The Willamette core was launched in 2000. On a per-clock basis it was completely incapable of keeping up with Tualatin or Thunderbird. It wasn't particularly unusual for a 1.4 GHz Tualatin to match a 2.0 GHz Willamette.
Northwood came in 2002. Willamette was struggling with Thunderbird and Palomino - Northwood provided a die shrink to the same 130 nm process that Tualatin used, as well as doubling the amount of cache. Later models of Northwood pushed FSB frequencies up to 533 and 800 MHz. By the release of the 2.8 GHz Northwood "C", Intel reclaimed the performance crown from AMD's line of Athlon XPs.

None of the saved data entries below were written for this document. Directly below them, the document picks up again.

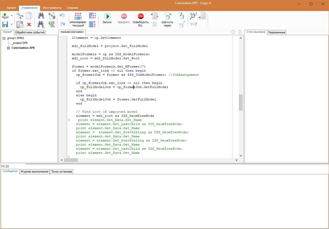The width and height of the screenshot is (329, 229).
Task: Select _project.SPR in project tree
Action: point(20,43)
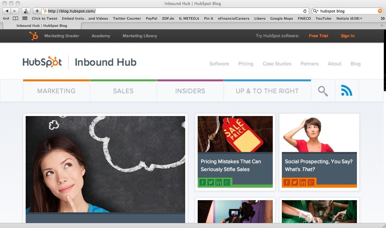
Task: Select the MARKETING tab
Action: coord(56,91)
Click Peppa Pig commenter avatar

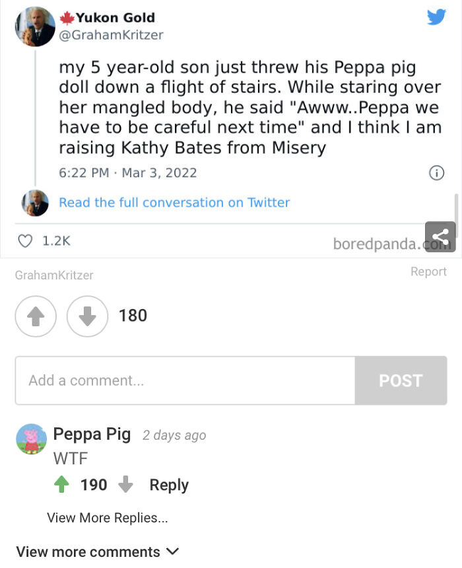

I am honestly surprised that Intel even called Prescott "Pentium 4." The design changes are more radical than the changes made from Pentium II Deschutes to Pentium III Katmai. SSE3, EM64T, XD bit, VT-x, and EIST were all added to Prescott. The CPU's pipeline was lengthened significantly, and the cache structure was largely overhauled.

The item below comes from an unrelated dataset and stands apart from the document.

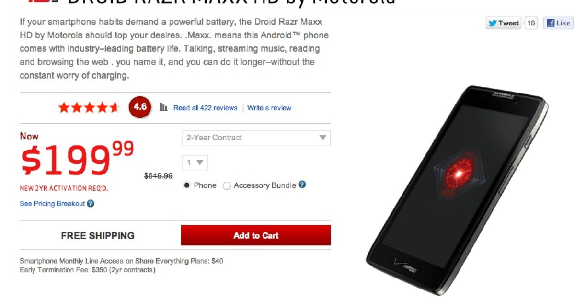Open the quantity dropdown showing 1
The width and height of the screenshot is (575, 301).
pyautogui.click(x=195, y=162)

Cedar Mill is a direct die shrink of Prescott. There isn't much else to say about it.
Pentium 4 is remembered so poorly because AMD kept throwing Intel off balance. AMD fought a very successful fight with K7, and honestly had no hope of competing with K8. Netburst matching or surpassing K8 occurred very rarely in benchmarks or in practice - not because Netburst was the most awful architecture ever, but because K8 was very much revolutionary and before it's time.
From 2003 until 2012, AMD has been using a largely unchanged K8 architecture for their CPUs. K10 is little more than K8 with L3 cache and a memory controller that runs at an independent frequency. Llano is built off of nine year old technology. Thuban was competitive with similarly priced Nehalem CPUs despite the fact it was built off of six year old technology.
Bulldozer is much more of a failure than Netburst. Netburst was matched against an extraordinary architecture that blindsided Intel. Bulldozer is competing with the Sandy Bridge architecture, which is entirely unimpressive as far as performance gains from the Nehalem era.